Right in the middle of your biologically needed pause of sleep, in the intimacy of your bedroom, some savvy operators are scurrying into all your digital devices—especially the infamous little screens—to carry on their dubious task: data mining. They are actively spying on all your lifestyle, buying and entertainment choices to gather critical information that they will sell to vendors for targeted advertisement. And what is worse, it is facilitated by the trust you put on some companies to handle your personal information for an e-mail address, shop, contact other people, etc.

In his novel 1984, George Orwell narrated the story of Winston Smith, a wretched middle-age bureaucrat from the imaginary nation of Oceania where its governance is assured by the constant surveillance of all its citizenry at all times, everywhere. In order to achieve this logistics nightmare, the authorities count on a technological marvel: the telescreen. It is a device where citizens get their news and entertainment but that also actively spies on them , sending their private information back to the authorities. We have to remember that Orwell wrote his novel in the late 40s, when the television was just an experimental device used in exclusive circles of USA, Great Britain, and France.

Winston Smith works in the Ministry of Truth where all the previous day’s news is being daily re-written to conform to the authorities’ political discourse. The actual facts are mendaciously manipulated to design a lot of fake news for the gullible; the bureaucrats use newspeak to conceal the true facts from the common citizenry and create “alternate realities” for the social, political and economic developments of their repressive State.  There is a constant disinformation campaign that leaves the citizenry fully confused; Winston Smith knows that his nation has been in constant war with Eurasia but he has doubts if the nation of Eastasia, a former foe, is now really his nation’s ally. The police finally arrest Smith and torture him to get a confession of a non-existent crime.
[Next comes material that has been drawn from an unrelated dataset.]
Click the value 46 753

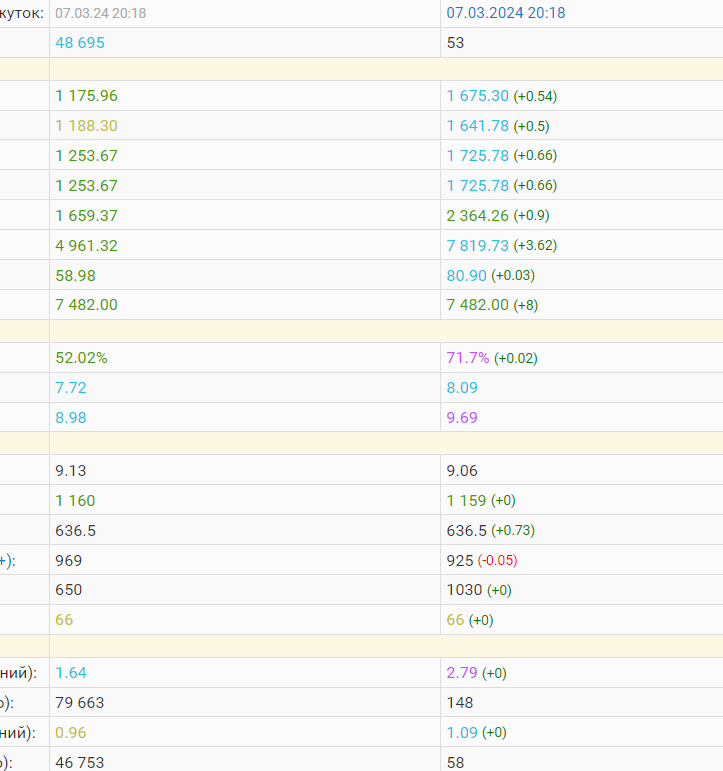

In a 1984 article, Mark Crispin Miller argued that the famous slogan “Big Brother is watching You” had been really turned into “Big Brother is you, watching television.” Contrary to the role of TV in 1984—where it abets a total conformity with the ruling party—Miller argued that television in our modern societies is used to promote an unrestrained consumerism through aggressive advertising and focus on celebrities. At the same time, he argued, it transmits a message of “material success” to the larger masses, duping them into believing only hard work and civic virtues matter. The viewers derive their “satisfaction” by measuring themselves against what they see on TV, such as dress, relationships, and conduct—the standard of habitual self-scrutiny. Aware that any “faux paus” will not pass unnoticed by the authorities, prods the viewers to take a very passive attitude while watching their telescreens.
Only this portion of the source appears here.